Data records
'''
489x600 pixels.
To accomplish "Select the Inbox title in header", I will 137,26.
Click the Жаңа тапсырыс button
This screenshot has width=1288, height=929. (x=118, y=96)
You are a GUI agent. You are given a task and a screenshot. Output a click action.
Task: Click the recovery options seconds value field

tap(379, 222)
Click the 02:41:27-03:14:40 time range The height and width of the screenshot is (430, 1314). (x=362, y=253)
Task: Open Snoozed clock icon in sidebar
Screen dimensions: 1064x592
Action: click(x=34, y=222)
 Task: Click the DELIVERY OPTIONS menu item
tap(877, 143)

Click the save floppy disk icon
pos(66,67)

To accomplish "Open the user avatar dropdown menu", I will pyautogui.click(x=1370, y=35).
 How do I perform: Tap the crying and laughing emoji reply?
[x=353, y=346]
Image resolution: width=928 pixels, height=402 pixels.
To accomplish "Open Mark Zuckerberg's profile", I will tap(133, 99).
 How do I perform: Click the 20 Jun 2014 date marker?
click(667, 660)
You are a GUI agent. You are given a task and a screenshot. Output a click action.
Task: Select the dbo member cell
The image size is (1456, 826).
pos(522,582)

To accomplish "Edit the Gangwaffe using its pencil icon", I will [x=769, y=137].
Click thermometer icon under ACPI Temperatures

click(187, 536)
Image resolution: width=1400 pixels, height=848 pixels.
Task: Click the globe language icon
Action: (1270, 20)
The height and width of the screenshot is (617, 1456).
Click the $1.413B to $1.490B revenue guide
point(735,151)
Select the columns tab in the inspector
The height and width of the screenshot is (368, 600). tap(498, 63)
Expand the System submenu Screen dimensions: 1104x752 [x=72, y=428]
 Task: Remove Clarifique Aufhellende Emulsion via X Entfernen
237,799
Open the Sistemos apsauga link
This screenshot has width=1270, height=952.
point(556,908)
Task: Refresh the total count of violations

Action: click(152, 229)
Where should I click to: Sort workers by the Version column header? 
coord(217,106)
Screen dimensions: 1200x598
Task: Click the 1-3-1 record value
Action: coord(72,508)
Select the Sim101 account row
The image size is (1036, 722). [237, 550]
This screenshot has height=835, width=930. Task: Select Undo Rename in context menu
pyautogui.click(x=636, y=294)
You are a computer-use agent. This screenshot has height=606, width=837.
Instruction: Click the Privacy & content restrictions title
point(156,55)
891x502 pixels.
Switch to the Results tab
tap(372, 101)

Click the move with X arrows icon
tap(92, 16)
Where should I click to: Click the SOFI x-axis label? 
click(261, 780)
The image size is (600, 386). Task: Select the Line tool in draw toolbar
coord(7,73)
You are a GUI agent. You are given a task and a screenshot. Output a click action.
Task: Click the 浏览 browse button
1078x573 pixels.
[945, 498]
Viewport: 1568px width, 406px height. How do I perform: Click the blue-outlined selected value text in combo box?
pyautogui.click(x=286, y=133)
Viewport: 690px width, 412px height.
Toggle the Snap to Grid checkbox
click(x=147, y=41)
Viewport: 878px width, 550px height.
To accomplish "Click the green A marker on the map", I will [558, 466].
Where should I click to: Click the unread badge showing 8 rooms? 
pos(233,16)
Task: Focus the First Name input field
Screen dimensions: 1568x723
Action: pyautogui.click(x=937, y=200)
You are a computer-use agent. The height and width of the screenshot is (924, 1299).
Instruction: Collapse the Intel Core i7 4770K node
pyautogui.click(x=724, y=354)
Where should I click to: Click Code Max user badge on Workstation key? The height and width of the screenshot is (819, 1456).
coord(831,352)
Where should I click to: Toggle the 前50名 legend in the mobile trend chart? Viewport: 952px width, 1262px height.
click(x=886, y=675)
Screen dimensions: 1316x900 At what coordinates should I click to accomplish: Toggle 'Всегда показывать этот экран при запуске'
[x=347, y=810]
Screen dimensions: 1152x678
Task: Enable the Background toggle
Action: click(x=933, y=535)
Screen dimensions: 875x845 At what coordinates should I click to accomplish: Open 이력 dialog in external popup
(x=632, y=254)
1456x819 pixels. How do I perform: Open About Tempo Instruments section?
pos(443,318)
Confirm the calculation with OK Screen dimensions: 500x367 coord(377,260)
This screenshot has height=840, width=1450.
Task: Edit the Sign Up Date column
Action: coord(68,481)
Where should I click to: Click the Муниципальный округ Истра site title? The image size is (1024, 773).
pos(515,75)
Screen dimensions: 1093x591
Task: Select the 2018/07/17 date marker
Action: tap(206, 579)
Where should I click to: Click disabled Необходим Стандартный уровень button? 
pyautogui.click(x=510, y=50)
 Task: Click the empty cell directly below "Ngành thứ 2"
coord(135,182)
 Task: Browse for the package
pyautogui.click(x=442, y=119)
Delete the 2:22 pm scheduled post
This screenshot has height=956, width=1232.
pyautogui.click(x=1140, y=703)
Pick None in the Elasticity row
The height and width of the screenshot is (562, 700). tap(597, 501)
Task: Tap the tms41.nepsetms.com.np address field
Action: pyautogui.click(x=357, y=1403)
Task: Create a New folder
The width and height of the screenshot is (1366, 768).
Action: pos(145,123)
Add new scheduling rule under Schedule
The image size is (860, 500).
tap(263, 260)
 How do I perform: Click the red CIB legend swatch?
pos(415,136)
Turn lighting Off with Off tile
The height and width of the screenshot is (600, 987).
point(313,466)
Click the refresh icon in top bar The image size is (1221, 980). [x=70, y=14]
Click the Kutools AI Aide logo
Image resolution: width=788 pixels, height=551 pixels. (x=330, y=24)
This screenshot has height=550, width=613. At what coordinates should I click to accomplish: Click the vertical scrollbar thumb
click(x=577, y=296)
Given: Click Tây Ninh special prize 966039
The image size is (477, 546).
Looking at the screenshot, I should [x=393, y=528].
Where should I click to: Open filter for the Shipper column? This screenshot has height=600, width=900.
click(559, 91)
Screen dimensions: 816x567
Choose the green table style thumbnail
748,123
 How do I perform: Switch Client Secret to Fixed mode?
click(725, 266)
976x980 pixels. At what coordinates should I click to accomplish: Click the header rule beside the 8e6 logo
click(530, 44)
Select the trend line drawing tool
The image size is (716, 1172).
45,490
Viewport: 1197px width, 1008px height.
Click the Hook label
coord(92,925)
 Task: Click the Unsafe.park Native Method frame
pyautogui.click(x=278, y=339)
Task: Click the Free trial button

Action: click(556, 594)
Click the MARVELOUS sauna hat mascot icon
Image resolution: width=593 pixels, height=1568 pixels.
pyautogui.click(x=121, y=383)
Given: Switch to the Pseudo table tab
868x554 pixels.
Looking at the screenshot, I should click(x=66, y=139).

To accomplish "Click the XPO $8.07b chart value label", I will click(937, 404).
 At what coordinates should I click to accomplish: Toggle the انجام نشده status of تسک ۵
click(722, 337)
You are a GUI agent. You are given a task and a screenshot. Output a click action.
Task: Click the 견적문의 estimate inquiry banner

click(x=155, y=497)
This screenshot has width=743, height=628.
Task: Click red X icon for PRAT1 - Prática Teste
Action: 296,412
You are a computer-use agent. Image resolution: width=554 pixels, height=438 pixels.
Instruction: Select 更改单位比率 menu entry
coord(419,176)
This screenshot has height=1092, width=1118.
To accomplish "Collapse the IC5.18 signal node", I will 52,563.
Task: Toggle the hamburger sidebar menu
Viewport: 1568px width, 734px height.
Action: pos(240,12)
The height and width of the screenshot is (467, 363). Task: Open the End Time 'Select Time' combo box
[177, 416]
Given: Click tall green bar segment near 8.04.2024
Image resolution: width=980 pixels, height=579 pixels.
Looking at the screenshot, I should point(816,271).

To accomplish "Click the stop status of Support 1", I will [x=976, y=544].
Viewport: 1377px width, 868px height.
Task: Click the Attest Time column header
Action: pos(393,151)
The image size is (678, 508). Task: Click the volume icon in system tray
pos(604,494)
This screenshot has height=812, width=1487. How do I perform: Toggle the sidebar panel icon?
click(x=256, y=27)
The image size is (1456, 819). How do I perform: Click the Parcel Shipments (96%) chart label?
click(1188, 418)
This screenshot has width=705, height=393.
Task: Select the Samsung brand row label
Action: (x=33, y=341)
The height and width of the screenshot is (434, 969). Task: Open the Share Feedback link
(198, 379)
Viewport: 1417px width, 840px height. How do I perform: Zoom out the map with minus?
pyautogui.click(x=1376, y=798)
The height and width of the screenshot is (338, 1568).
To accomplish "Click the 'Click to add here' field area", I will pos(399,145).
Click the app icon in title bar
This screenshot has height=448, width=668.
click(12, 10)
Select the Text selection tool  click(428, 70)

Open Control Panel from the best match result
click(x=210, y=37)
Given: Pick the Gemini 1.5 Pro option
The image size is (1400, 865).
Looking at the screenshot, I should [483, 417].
'''
◆ Task goal ◆
Copy word for word the stretch of entries above from the line that has "The image size is (1456, 819)." through the line that has "The height and width of the screenshot is (338, 1568).", both ends included, and nothing outside it.

◆ Result for this task ◆
The image size is (1456, 819). How do I perform: Click the Parcel Shipments (96%) chart label?
click(1188, 418)
This screenshot has width=705, height=393.
Task: Select the Samsung brand row label
Action: (x=33, y=341)
The height and width of the screenshot is (434, 969). Task: Open the Share Feedback link
(198, 379)
Viewport: 1417px width, 840px height. How do I perform: Zoom out the map with minus?
pyautogui.click(x=1376, y=798)
The height and width of the screenshot is (338, 1568).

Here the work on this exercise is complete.